**Requirement**
Please tally the lines of the records that contain "agent" and send back only the total.

Collected data entries:
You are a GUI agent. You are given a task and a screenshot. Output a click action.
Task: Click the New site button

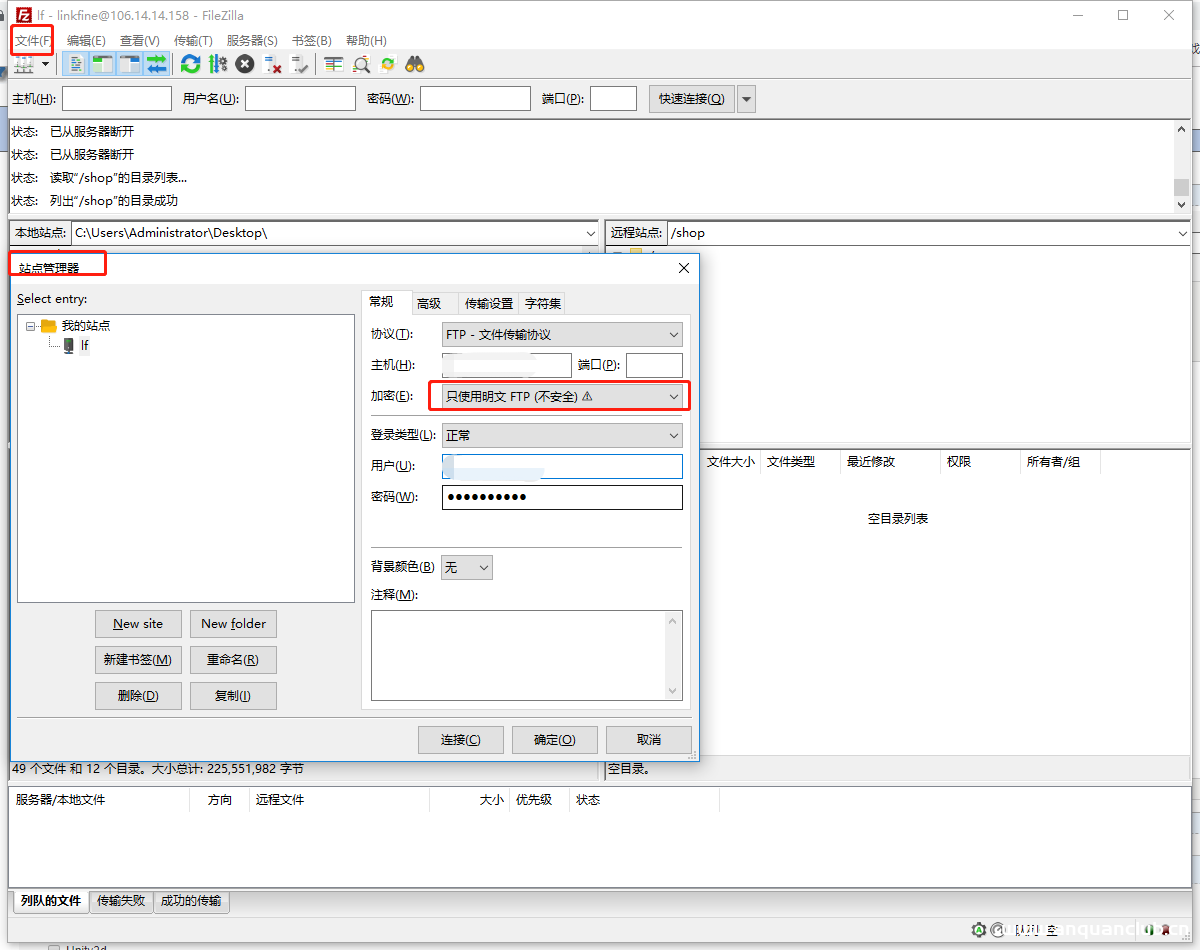pos(138,624)
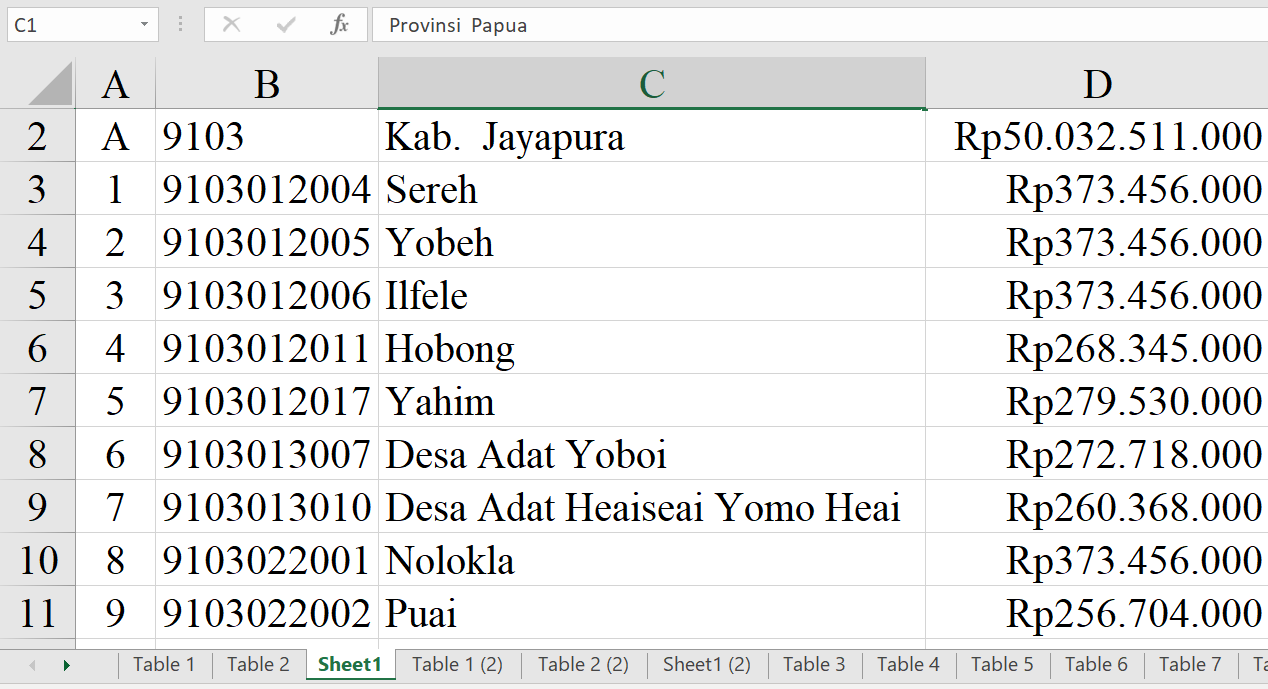The height and width of the screenshot is (689, 1268).
Task: Switch to the Table 1 sheet tab
Action: click(x=164, y=664)
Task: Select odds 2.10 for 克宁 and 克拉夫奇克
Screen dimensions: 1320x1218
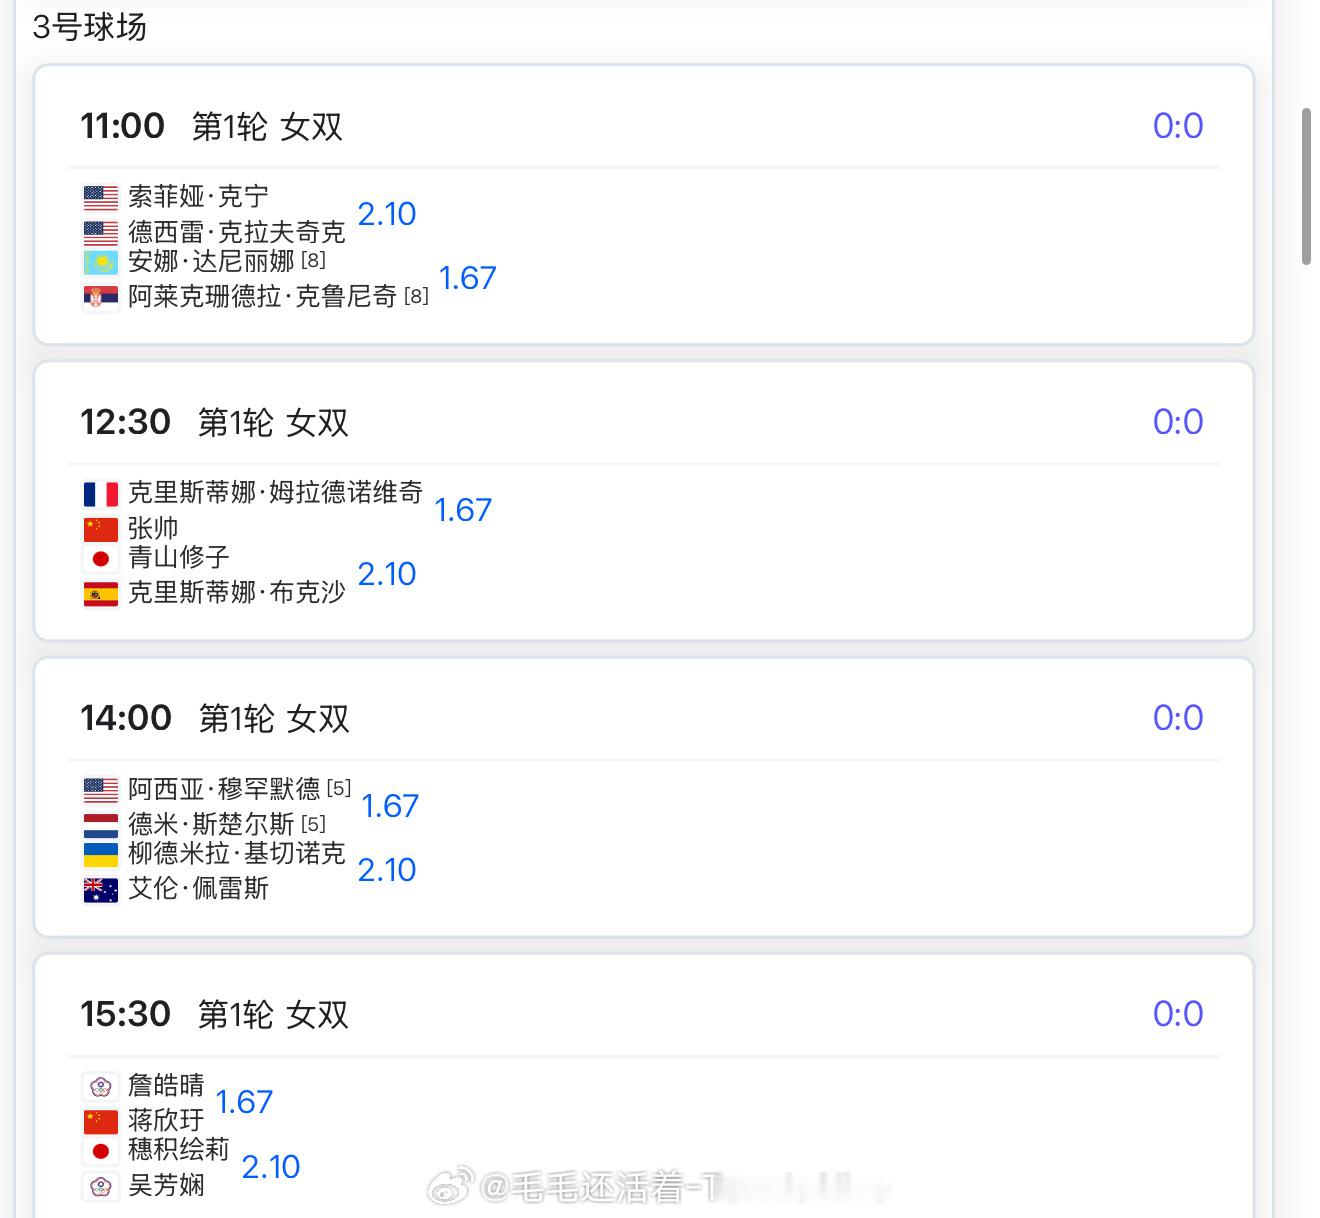Action: [386, 214]
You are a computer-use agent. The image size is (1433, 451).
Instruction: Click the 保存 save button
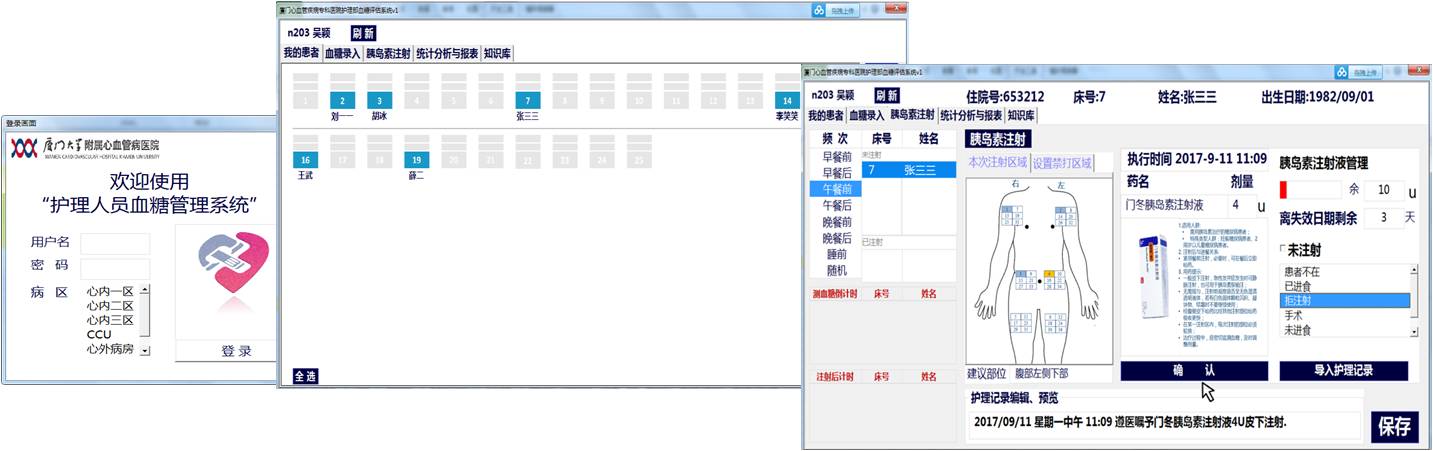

**Answer for the task**
2